Сборник открывается статьей Сары Бэдкок (Ноттингемский ун-т) «Самодержавие в кризисе: Николай Последний». Автор анализирует стиль руководства, присущий Николаю II, его отношение к политическим реформам, и, в частности, отмечает крайнюю неприязнь императора к любым переменам, ограничивающим его власть. Сталкиваясь с необходимостью подобных решений (например, во время революции 1905–1907 гг.), Николай всегда соглашался на них в высшей степени неохотно, ограничиваясь лишь минимальными уступками (с. 21). К этому добавлялась стойкая убежденность в том, что народ в массе своей остается преданным «царю-батюшке», а оппозиционные настроения искусственно нагнетаются различными антигосударственными силами. В то же время, обладая формально неограниченной властью, Николай II из-за архаичного стиля управления не имел возможности эффективно контролировать собственный государственный аппарат. У него даже не было своего секретариата. К тому же вплоть до 1913 г. император вынужден был тратить до полутора часов ежедневно на занятие тривиальнейшими вопросами, поскольку его личное разрешение было необходимо, например, для смены фамилии или раздельного проживания супругов. Требовалась радикальная реформа правительства, но это, в представлении Николая, подорвало бы основы самодержавного строя. Следствием перечисленных и других обстоятельств стала фактическая неспособность царя адекватно управлять страной, своевременно и обоснованно реагировать на вызовы эпохи. Самодержавие превратилось в анахронизм, и его падение становилось лишь делом времени (с. 24–25).
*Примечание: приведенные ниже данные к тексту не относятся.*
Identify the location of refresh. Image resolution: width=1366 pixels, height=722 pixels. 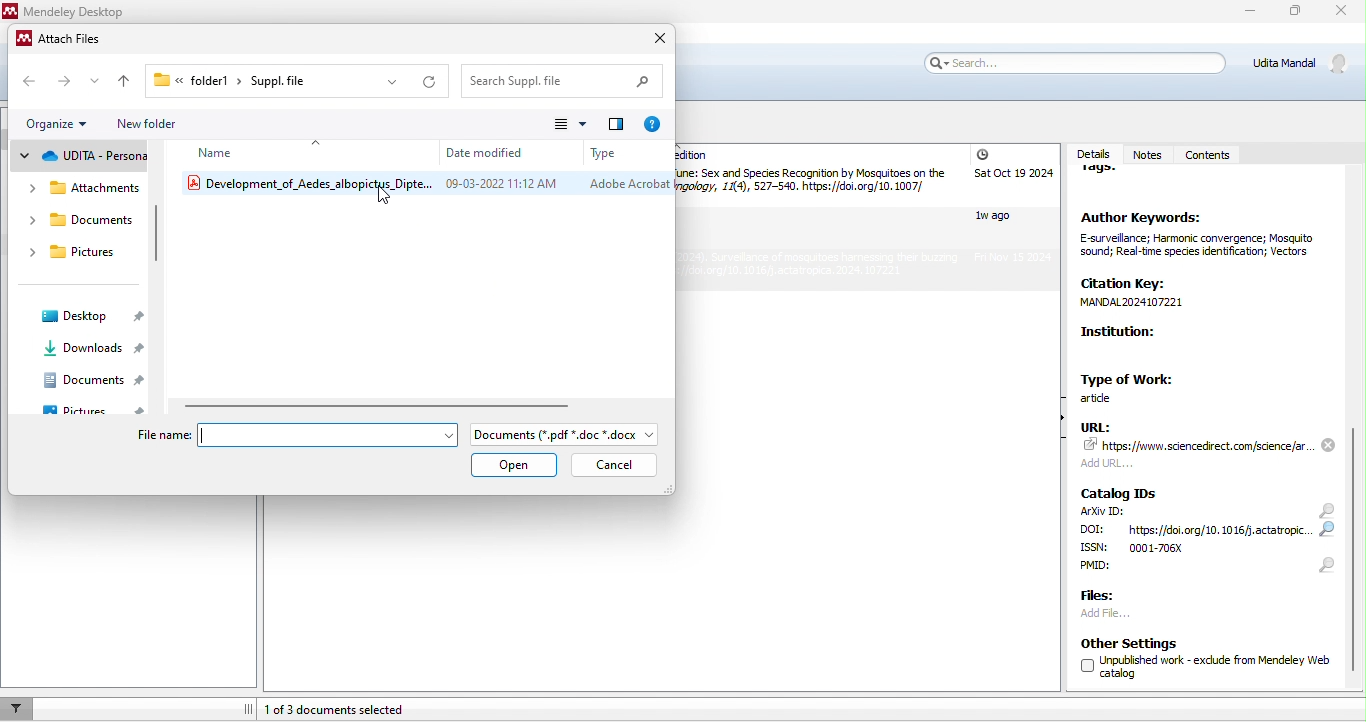
(429, 83).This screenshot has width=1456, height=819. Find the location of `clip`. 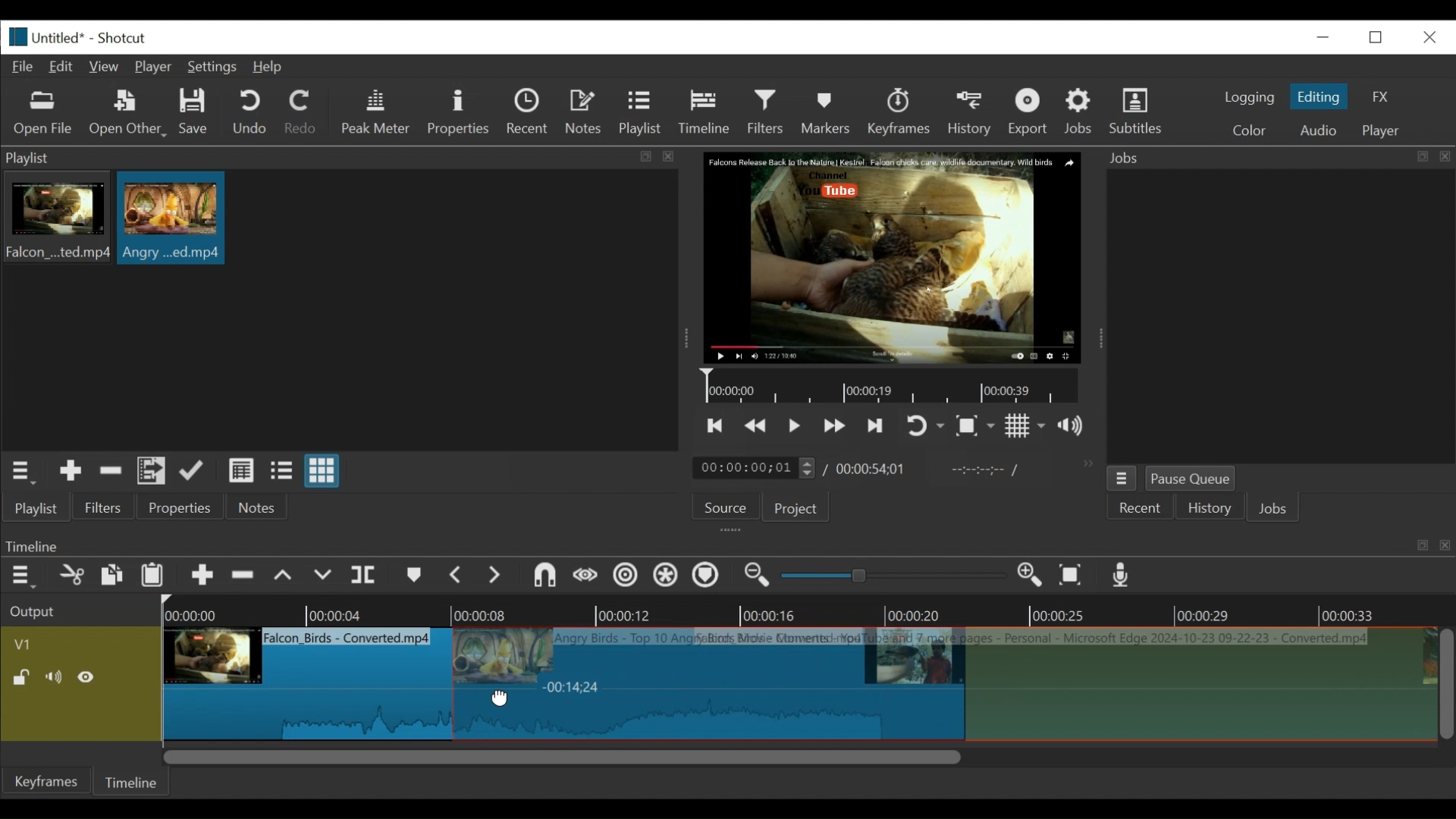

Питер Уолдрон (Сандерлендский ун-т, Великобритания) в статье «Позднеимперский конституционализм» разделяет данную С. Бэдкок оценку оснований конституционного строя, введенного во время революции 1905–1907 гг., как слабых. Анализируя историю создания и функционирования Государственной думы в 1906– 1917 гг., он показывает, что эффективное взаимодействие между Думой, Государственным советом и правительством так и не было налажено. Усугубляло ситуацию неприязненное отношение министров к депутатам и аналогичное отношение депутатов к министрам. Кроме того, работа Думы регламентировалась настолько плохо, что орган, задуманный для ускорения реформ, фактически тормозил их осуществление. Не удалось сформировать и сильную центристскую фракцию в Государственном совете. Созданная в 1905–1907 гг. парламентская система не отражала произошедших на рубеже веков изменений в обществе, поскольку наиболее широкое представительство сохранила старая элита, неуклонно терявшая позиции, между тем как крестьяне, рабочие, средний класс были в значительной степени исключены из законодательного процесса (с. 38–39). Это, естественно, не повышало доверия населения к новому законодательному органу. Не сложилось и новой политической культуры, необходимой для его успешной работы. Нежелание Николая II всерьез делить власть с Думой способствовало дискредитации парламентской системы, что облегчило и ее фактическую ликвидацию после 1917 г.